What is being asked: Write the next part of the biography of Edmund William Costello, starting after the passage's final sentence.

Excerpted passage:
● ● ● ● ● ● ●
Recipient of the Victoria Cross

Brigadier-General Edmund William Costello (7 August 1873 – 7 June 1949) was a British Indian Army officer and a recipient of the Victoria Cross, the highest and most prestigious award for gallantry in the face of the enemy that can be awarded to British and Commonwealth forces.

==Early life and service==
Costello was born in Sheikhbudia on the North-West Frontier of India, the son of a colonel in the Indian Medical Service. He was educated in England at Beaumont College, Stonyhurst College and the Royal Military College, Sandhurst. In 1892 he was commissioned into the West Yorkshire Regiment, but transferred to the Indian Army in 1894 and was posted to the 22nd Punjab Infantry.
● ● ● ● ● ● ●
Data records:
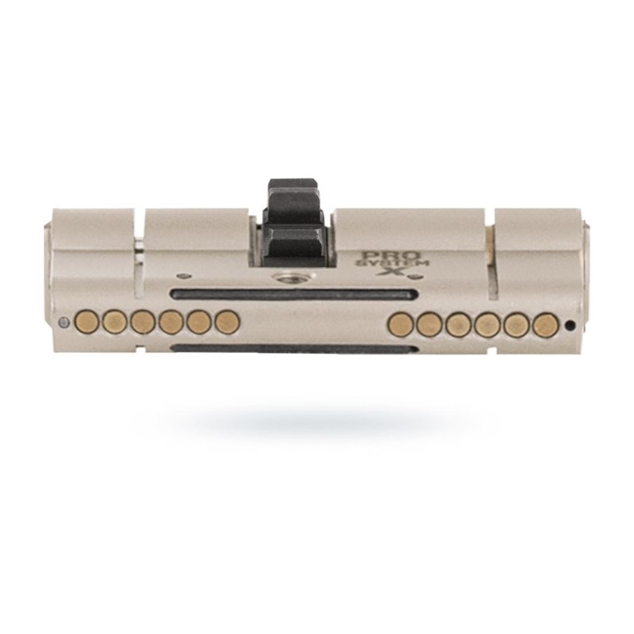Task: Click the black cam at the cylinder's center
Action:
● ● ● ● ● ● ●
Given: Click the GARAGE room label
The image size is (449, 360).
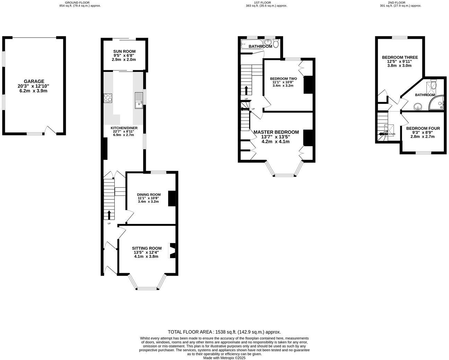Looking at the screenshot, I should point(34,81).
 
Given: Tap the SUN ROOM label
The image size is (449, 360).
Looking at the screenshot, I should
● ● ● ● ● ● ●
Result:
==Victoria Cross==
He was 23 years old, and attached to the 24th Punjab Infantry during the Malakand Frontier War, when the following deed took place for which he was awarded the VC:

On 26 July 1897 at Malakand on the Indian Frontier, Lieutenant Costello went out from the hospital enclosure and with the assistance of two sepoys, brought in a wounded lance-havildar who was lying 60 yd away, in the open, on the football ground. This ground was at the time over-run with swordsmen and swept by a heavy fire from both the enemy and our own men who were holding the sapper lines.

In the subsequent fighting he was wounded twice and mentioned in dispatches twice.

==Later service==
In November 1900 Costello was appointed adjutant of his regiment, and on 19 November 1901 he was promoted Captain in the Indian Staff Corps. He then worked as a recruiting officer for several years before taking part in the Mohmand operations of 1908. He was promoted Major in 1910. In 1913 he entered the Indian Staff College at Quetta and graduated just before the outbreak of the First World War in 1914, when he rejoined his regiment as second-in-command.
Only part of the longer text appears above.